Grand Trunk Road: Make the journey

Just half an hour on the underground from Central London lies South Woodford, where some of the most exciting things in fine Indian dining are currently happening. Yes, you have read that sentence correctly. The team behind Grand Trunk Road has an enviable backstory. Without them and the people whom they trained, venues such as Tamarind, Benares, Gymkhana, Kahani and Kanishka among many others would not exist. Yet South Woodford is the venue from where the owner of Grand Trunk hails, and so it is to this part of London that he brings the laudable intention of delivering Mayfair-style dining without the associated price tag. This is a high-quality experience with impeccable attention to detail and utmost professionalism. That any venue can have 30-odd diners in it (many of whom were apparently regular visitors) on a midweek night in peak-holiday season August must speak to the fact the restaurant is doing something right.

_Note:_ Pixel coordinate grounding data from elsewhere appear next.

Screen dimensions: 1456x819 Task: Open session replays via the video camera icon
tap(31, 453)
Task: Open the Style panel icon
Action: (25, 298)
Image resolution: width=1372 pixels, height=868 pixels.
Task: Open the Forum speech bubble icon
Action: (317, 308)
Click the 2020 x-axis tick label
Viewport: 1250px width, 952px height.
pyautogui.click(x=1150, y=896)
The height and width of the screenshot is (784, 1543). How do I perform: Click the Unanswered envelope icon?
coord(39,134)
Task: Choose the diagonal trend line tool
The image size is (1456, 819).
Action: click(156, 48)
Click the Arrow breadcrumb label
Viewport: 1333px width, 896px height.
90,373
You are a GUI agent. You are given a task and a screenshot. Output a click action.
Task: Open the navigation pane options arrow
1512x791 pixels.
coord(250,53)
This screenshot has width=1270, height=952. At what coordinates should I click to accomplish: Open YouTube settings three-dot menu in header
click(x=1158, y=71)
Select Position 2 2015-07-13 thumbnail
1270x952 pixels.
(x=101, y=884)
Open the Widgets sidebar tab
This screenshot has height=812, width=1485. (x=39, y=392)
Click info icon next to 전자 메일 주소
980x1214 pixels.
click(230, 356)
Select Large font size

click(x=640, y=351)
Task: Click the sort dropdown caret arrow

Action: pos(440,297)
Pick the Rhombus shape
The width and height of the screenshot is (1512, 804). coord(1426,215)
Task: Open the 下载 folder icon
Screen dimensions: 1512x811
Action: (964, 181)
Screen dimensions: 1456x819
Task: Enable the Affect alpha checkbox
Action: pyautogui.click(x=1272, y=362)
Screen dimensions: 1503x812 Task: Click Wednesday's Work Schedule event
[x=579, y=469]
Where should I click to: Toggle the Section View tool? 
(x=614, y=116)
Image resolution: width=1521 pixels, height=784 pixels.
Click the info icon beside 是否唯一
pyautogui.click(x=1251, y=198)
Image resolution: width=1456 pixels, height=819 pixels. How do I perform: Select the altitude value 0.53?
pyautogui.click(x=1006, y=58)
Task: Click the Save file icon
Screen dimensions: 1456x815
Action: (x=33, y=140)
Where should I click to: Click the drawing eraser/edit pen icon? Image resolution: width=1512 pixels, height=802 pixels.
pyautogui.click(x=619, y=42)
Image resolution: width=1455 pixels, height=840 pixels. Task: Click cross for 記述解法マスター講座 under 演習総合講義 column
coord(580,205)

The thoughtfulness implicit in the restaurant’s ethos extends to the idea behind its naming. For those unaware, the eponymous road dates to the 16th Century and extends from Kabul to Kolkata. As part of the research prior to the opening of the restaurant, the owner and head chef spent some six weeks travelling the length of said road in order to understand its culinary diversity, where each region excelled, and which dishes were best combined. Back in London, the team then sourced the top ingredients (many of them from local suppliers) and – voila – you have some incredibly exciting dishes.

Some of the approach is not rocket science, just superb execution. Take a classic butter chicken dish main (from Amritsar) and consider how commonplace is this offering. At Grand Trunk, however, the smoking of the meat in the tandoor and the intensity of the tomato in the sauce set it apart from many comparable dishes sampled elsewhere. The same could be said of the classic lamb curry, also executed in a flawless fashion. Beyond this, where Grand Trunk stood out was in the playful and the artful. A seafood cake starter looked deceptively plain, topped only with a dollop of roasted garlic and pepper chutney, but packed an intense punch of spice as well as subtly overlaid levels of prawn, crab meat and tilapia. Elsewhere, the combination of the humble okra with pickled onions in one of our vegetable sides was a notable masterstroke. Presentation throughout was superlative. Plaudits too for the novel cocktails (we loved their takes on both the traditional whisky sour and gin & tonic) and original wines (I had never before seen an Argentinean Torrontes paired – with effect – in an Indian venue). Visit now, before it becomes impossible to get a booking.